The wind-photovoltaic-electrolysis-battery (WPEB) system coupling fuel synthesis by supplying hydrogen and electricity simultaneously can reduce the carbon emission intensity of renewable fuels. However the capacity planning method is rarely reported, this work takes WPEB system coupling renewable methanol synthesis as an example. The business mode and the effect of load profile shape on the capacity configuration are first studied. Then, a two-stage capacity planning method is proposed to improve system performance: At the 1st stage, the capacity configuration is performed using 5 typical load profiles, and the case with minimum net present cost (NPC) is regarded as a pseudo-optimal solution. In the 2nd stage, the wind & solar power profile of the pseudo-optimal solution is standardized and the shape is used to build a variable renewable energy (VRE) flowing load profile as model input, the capacity planning result in the 2nd stage is regarded as the optimal case.
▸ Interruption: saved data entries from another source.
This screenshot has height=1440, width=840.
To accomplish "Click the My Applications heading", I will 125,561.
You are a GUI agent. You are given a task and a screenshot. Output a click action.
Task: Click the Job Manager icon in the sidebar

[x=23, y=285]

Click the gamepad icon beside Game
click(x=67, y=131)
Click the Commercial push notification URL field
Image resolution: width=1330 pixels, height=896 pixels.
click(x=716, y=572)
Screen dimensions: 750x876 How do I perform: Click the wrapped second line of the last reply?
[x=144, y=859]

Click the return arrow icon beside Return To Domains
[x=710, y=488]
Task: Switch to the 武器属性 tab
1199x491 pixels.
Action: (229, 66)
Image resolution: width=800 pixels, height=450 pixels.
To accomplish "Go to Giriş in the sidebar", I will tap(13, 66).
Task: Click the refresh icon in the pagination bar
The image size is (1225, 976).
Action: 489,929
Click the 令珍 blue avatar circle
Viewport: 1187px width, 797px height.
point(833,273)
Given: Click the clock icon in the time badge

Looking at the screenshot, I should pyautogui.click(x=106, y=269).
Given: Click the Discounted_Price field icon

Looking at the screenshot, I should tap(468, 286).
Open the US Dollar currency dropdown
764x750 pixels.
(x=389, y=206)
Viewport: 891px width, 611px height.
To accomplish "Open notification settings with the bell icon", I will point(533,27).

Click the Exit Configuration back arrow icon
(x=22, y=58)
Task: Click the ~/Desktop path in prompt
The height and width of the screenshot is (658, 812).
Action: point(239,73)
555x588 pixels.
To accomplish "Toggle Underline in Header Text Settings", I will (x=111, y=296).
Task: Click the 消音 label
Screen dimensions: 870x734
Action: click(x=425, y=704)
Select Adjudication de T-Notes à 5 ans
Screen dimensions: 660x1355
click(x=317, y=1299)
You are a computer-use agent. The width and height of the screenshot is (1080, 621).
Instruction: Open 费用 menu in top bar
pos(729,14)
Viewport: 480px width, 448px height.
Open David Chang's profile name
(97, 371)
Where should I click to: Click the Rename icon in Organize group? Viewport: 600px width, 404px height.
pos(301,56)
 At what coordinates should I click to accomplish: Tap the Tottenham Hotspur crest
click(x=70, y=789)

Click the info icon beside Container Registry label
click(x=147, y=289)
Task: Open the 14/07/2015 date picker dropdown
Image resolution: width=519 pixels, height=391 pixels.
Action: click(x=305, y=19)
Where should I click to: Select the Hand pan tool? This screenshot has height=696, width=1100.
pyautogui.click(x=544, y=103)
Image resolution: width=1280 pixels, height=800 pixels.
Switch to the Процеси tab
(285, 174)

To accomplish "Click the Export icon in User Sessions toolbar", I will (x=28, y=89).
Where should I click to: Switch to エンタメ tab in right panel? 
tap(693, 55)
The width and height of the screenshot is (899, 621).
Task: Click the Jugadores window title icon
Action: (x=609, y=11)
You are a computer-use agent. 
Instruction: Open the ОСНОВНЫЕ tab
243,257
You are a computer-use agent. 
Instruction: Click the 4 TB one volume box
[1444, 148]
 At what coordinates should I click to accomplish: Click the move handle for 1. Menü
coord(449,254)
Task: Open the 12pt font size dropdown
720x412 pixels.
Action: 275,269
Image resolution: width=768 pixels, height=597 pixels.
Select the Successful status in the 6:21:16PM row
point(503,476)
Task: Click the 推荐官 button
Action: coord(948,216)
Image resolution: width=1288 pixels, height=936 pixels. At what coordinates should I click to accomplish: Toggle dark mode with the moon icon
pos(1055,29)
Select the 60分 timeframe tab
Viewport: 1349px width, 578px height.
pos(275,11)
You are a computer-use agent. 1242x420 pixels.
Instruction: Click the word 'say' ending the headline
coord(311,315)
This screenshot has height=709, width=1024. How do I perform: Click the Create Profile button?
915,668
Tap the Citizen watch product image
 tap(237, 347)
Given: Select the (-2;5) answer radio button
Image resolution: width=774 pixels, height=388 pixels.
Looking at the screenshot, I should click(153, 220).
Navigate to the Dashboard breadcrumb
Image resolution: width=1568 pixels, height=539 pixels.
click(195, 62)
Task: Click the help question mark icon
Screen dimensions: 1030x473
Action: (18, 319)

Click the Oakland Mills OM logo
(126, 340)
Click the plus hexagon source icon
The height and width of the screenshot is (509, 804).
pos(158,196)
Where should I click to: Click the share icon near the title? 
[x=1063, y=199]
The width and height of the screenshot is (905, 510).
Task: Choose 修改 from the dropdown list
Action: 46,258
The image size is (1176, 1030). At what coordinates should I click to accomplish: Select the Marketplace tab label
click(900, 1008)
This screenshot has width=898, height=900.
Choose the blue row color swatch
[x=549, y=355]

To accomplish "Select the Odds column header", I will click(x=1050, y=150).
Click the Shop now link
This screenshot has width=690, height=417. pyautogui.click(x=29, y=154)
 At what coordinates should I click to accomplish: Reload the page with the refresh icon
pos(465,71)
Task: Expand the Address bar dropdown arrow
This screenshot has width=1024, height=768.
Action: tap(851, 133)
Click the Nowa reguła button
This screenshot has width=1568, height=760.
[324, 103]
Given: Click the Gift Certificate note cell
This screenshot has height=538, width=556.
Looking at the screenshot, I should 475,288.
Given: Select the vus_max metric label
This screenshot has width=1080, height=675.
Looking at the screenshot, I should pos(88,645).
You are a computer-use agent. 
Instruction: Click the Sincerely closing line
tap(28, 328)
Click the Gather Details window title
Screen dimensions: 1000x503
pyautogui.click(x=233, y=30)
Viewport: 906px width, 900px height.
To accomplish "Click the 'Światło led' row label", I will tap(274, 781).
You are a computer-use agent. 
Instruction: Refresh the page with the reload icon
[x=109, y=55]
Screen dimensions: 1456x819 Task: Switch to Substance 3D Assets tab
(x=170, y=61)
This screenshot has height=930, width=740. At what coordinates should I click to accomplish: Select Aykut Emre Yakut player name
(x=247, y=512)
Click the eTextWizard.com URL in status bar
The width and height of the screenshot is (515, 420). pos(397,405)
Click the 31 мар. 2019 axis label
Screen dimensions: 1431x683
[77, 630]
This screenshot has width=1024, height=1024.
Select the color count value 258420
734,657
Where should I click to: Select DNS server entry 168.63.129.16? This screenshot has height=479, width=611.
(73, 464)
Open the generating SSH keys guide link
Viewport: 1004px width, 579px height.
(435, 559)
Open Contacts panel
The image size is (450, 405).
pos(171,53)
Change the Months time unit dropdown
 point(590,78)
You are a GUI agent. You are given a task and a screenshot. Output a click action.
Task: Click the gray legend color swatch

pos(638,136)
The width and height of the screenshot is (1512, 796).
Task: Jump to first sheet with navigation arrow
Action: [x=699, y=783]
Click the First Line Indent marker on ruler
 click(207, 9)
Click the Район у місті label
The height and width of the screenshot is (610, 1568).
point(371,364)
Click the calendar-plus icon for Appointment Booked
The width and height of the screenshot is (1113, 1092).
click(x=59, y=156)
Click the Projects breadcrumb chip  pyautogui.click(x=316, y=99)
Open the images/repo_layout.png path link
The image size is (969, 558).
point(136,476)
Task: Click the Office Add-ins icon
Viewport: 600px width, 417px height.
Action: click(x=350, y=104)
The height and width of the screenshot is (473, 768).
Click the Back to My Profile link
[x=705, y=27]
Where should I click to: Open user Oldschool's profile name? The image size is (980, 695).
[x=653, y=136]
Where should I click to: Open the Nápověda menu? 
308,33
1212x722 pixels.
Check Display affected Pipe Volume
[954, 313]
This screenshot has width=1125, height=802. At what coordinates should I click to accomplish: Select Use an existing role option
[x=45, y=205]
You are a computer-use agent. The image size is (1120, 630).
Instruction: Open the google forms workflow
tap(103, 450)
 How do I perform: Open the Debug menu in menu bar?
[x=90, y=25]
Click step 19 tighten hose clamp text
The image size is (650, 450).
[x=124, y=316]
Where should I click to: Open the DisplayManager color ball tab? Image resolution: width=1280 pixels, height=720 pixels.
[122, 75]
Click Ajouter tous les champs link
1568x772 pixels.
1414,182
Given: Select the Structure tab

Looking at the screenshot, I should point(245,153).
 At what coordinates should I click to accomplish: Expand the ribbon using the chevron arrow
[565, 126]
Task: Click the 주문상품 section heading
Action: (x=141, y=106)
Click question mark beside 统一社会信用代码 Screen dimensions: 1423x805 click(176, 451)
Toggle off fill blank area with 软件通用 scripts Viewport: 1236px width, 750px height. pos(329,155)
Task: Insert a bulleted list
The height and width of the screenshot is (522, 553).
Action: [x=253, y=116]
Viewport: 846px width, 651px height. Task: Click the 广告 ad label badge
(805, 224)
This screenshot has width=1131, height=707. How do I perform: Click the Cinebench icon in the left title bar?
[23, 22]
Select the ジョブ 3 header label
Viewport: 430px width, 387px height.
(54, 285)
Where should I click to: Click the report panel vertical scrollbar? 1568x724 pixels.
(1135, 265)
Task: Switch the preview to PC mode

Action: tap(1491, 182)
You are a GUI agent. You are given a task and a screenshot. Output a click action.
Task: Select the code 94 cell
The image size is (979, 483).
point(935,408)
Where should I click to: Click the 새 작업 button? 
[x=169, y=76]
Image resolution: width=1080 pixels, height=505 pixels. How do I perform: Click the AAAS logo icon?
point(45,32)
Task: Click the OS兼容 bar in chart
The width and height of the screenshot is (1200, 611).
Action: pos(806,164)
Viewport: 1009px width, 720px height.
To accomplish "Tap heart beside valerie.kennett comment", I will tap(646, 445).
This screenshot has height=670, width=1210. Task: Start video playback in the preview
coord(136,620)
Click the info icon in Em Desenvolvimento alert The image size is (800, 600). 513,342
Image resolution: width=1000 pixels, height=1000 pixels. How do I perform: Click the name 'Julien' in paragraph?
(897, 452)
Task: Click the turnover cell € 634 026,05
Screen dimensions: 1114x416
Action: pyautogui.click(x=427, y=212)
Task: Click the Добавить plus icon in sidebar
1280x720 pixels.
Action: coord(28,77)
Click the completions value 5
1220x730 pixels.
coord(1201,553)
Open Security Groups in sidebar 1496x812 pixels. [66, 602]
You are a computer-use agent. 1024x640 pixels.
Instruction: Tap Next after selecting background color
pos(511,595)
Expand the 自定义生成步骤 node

The main conclusions are summarized below: (1) The WPEB system has five revenues from selling electricity, methanol, oxygen, CO 2 trading in China certified emission reduction (CCER) market and carbon emission allowance (CEA) market. (2) Deep valley load profile obtains the lowest NPC of 2.7656 billion¥ and greatest internal rate of return (IRR) of 6.8843 % among 5 typical profiles. (3) The two-stage planning method can further decline the NPC to 2.2018 billion¥ and boost IRR to 10.5583 % by employing demand-side flexibility. (4) The sensitivity factors contributing to IRR orders from high to low are methanol price > O 2 price > CO 2 price of CCER > unmet H 2 penalty > electricity price.